Although the data below holds other lines too, output only those from the line with "Task: Select This PC in the sidebar" up to and including the line with "Go to next record", exactly as they appear.

## Extracted data
************
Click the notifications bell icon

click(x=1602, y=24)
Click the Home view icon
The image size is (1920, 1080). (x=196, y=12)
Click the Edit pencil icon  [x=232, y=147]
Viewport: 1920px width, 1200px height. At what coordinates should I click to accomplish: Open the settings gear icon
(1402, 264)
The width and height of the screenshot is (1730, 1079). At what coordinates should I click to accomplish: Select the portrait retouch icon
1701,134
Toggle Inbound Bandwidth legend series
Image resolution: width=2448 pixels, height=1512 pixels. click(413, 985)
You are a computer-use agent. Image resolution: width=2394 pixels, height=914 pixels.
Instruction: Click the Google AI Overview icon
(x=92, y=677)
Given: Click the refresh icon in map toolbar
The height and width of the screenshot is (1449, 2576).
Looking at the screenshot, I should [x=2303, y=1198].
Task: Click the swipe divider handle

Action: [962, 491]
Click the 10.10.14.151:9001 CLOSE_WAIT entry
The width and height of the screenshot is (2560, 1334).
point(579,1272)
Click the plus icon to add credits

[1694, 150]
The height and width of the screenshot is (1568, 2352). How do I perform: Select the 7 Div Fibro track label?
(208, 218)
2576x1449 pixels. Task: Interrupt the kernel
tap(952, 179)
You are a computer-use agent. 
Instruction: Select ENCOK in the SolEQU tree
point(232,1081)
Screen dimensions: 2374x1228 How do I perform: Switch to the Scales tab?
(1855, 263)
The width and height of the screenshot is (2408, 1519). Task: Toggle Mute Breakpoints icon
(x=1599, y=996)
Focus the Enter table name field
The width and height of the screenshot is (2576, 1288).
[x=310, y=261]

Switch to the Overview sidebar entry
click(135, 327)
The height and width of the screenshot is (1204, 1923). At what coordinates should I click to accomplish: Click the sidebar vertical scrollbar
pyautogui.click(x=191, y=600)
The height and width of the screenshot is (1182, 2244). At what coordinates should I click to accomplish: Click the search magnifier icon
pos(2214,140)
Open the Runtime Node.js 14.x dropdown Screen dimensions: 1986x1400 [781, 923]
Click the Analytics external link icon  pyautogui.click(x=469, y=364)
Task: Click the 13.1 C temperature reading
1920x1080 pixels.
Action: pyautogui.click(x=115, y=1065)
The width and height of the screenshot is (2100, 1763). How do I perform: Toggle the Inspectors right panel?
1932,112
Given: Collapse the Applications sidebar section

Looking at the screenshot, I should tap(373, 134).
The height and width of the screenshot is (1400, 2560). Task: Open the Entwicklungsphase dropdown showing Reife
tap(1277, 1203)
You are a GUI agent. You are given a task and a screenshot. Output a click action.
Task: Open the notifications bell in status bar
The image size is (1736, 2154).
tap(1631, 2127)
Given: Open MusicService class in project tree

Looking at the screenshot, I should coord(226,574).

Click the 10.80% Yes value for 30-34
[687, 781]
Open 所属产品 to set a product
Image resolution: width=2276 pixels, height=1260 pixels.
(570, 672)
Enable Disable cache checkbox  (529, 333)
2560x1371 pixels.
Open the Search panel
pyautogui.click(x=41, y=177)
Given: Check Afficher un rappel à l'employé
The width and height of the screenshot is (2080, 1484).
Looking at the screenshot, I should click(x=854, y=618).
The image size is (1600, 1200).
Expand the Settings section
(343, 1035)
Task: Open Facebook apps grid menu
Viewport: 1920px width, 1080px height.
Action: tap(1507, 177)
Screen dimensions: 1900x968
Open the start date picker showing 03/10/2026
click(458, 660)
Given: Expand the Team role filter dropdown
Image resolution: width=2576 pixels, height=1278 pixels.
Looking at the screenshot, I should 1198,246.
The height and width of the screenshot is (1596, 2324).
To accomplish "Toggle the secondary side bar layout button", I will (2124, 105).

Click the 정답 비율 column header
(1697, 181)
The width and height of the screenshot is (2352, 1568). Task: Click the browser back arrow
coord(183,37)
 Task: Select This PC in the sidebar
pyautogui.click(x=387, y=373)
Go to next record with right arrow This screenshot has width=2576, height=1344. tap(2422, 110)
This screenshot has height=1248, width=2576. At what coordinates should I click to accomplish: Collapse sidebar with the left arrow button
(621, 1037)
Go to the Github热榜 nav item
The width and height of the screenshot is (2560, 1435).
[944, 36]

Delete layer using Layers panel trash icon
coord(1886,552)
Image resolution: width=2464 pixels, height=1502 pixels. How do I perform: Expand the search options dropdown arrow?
************
## Answer
 Task: Select This PC in the sidebar
pyautogui.click(x=387, y=373)
Go to next record with right arrow This screenshot has width=2576, height=1344. tap(2422, 110)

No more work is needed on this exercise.